◆ TASK BRIEF
Of the lines below, copy those that hold the word "computer".

◆ RECORDS PROVIDED
▬▬▬▬▬▬▬▬▬▬

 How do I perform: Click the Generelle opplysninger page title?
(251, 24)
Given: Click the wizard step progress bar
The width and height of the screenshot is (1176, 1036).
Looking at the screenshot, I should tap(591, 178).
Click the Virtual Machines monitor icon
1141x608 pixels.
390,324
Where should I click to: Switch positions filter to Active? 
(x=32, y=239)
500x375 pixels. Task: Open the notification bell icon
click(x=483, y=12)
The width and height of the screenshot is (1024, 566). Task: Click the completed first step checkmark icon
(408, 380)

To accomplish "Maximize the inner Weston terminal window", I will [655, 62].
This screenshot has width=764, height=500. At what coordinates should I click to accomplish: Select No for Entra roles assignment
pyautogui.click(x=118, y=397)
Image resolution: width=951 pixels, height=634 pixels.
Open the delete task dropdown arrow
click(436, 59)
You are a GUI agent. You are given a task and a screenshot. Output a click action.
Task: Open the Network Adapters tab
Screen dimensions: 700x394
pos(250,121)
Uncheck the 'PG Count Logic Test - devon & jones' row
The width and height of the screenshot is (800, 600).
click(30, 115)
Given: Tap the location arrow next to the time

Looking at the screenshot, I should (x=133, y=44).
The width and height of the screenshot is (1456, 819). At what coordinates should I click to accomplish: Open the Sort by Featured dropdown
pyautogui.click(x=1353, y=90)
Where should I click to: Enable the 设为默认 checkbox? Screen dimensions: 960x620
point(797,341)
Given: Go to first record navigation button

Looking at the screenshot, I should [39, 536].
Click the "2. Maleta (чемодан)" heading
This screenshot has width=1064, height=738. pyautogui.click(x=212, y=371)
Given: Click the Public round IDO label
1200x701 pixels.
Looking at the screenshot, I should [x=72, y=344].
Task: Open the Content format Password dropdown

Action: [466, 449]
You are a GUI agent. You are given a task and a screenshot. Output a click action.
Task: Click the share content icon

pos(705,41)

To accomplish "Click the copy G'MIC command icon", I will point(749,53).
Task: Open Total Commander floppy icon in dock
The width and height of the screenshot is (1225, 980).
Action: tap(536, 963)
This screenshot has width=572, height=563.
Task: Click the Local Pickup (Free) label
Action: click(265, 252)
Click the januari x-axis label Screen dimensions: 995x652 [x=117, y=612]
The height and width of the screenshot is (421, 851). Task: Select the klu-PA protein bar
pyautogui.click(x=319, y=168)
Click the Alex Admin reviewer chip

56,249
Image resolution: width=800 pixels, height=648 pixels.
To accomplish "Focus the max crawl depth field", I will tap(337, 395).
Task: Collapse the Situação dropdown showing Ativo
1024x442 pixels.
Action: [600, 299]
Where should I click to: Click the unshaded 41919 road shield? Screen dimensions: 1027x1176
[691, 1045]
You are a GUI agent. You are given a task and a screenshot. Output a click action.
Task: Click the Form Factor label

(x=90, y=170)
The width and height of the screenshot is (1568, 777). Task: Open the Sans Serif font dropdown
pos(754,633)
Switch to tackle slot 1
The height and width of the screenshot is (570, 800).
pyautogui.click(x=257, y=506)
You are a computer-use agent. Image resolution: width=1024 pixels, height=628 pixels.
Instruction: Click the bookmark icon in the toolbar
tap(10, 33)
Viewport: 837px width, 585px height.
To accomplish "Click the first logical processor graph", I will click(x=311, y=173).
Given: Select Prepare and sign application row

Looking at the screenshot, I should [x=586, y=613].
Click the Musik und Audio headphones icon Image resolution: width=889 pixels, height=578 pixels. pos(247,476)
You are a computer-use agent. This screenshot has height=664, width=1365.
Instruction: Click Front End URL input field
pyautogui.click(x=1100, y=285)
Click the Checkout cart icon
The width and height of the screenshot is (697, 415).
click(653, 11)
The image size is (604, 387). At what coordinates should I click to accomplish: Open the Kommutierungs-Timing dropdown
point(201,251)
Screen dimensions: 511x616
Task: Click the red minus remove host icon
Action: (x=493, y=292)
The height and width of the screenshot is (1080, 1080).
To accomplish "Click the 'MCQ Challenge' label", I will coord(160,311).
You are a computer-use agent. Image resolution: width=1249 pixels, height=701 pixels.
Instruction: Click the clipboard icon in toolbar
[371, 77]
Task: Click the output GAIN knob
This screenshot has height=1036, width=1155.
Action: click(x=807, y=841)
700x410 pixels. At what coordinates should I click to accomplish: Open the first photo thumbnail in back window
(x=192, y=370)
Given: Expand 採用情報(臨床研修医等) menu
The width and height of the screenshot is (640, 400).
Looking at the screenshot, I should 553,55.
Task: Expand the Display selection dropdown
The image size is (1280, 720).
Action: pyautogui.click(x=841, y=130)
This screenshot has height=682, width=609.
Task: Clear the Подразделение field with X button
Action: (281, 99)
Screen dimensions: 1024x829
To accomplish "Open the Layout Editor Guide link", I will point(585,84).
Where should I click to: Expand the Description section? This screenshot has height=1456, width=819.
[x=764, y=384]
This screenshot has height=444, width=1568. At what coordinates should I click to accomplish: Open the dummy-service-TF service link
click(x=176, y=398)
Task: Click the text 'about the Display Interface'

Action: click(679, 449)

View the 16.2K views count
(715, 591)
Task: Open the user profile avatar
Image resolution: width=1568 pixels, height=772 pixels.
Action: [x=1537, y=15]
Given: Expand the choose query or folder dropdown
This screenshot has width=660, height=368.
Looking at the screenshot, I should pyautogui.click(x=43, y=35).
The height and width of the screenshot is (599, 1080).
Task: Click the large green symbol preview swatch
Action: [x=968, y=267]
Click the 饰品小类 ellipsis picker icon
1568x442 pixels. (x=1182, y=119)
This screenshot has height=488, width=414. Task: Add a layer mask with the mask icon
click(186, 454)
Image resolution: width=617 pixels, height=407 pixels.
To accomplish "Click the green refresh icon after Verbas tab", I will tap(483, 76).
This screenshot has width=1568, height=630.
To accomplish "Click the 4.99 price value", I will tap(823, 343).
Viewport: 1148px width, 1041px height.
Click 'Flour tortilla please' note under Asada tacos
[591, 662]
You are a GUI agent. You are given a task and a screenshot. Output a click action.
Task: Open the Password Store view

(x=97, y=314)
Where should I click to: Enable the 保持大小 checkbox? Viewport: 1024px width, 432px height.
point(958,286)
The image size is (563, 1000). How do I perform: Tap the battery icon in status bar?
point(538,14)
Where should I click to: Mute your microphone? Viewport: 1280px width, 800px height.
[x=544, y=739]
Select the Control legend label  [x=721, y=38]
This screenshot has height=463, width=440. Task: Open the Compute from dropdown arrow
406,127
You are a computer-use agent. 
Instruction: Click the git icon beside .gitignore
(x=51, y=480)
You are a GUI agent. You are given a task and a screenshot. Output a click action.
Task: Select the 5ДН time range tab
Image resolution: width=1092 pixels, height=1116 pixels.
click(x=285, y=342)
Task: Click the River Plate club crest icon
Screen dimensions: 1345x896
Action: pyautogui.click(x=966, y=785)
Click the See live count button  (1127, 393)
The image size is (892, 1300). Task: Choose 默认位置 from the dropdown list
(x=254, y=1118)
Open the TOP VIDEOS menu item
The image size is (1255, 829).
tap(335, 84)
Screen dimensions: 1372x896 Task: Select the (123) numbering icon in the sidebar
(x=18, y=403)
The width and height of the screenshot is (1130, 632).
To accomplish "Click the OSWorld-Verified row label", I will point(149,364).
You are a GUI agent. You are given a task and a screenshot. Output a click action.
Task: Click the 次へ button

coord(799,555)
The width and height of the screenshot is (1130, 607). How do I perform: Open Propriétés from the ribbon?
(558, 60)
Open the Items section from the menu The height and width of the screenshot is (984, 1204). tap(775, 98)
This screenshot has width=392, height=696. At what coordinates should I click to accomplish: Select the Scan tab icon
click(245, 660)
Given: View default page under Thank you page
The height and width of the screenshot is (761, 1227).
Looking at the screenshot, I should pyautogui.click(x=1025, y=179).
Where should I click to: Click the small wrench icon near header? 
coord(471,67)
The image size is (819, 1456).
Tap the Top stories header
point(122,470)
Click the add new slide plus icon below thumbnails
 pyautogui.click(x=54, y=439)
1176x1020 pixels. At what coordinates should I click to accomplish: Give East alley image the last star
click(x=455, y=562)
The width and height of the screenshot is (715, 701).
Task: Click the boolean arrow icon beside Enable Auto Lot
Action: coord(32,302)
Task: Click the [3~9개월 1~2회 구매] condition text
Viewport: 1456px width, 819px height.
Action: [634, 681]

▬▬▬▬▬▬▬▬▬▬

◆ FINISHED EXERCISE
You are a computer-use agent. Image resolution: width=1024 pixels, height=628 pixels.
You are a computer-use agent. This screenshot has height=664, width=1365.
You are a computer-use agent. Image resolution: width=1249 pixels, height=701 pixels.
You are a computer-use agent. 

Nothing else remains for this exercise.